→ Provided passage:
--- Start ---

Bitbucket Support

This feature is available with a Bitbucket Data Center license.

Data pipeline provides an easy way to export data from Jira, Confluence, or Bitbucket, and feed it into your existing data platform (like Tableau or PowerBI). This allows you to:

generate richer reports and visualizations of site activity
better understand how your teams are using your application
make better decisions on optimizing the use of Jira or Confluence in your organization

You can trigger a data export of the current state data through the REST API, and view the status of your exports in your application’s admin console. Data will be exported in CSV format. You can only perform one data export at a time.

For a detailed reference of the exported data's schema, see Data pipeline export schema.

Data pipeline is available in Data Center editions of:

Jira 8.14 and later
Confluence 7.12 and later
Bitbucket 7.13 and later

Requirements

To trigger data exports through the REST API, you’ll need:

A valid Bitbucket Data Center license
Bitbucket system admin global permissions

Considerations

There are a number of security and performance impacts you’ll need to consider before getting started.

--- End ---

→ Recorded data:
--- Start ---

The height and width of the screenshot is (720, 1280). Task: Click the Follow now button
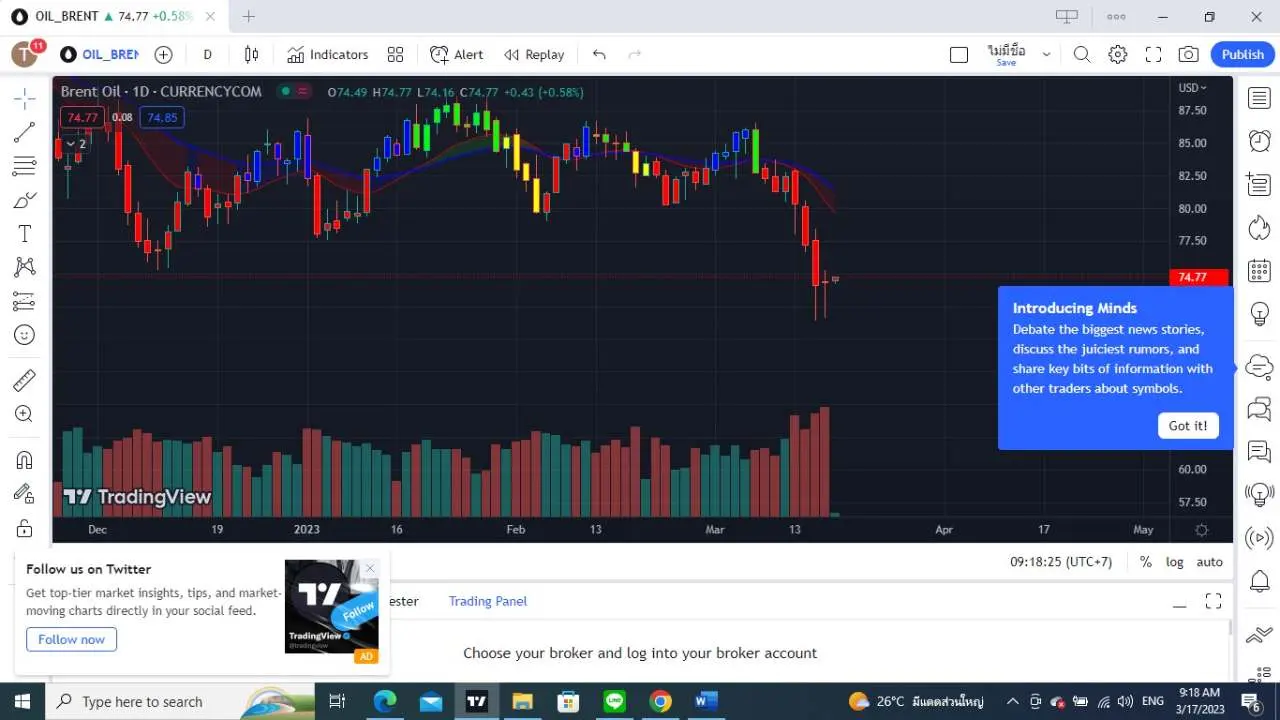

--- End ---

→ Written problem 1: Based on the Bitbucket Support page, explain in one to three sentences what feeding data from Data pipeline into a platform such as Tableau or PowerBI makes possible.
→ Written problem 2: According to the Bitbucket Support page, in what format is the exported data produced?

→ Answer 1: Exporting the data into an existing data platform lets you generate richer reports and visualizations of site activity and better understand how your teams use the application. It also helps you make better decisions about optimizing the use of Jira or Confluence in your organization.

→ Answer 2: CSV format.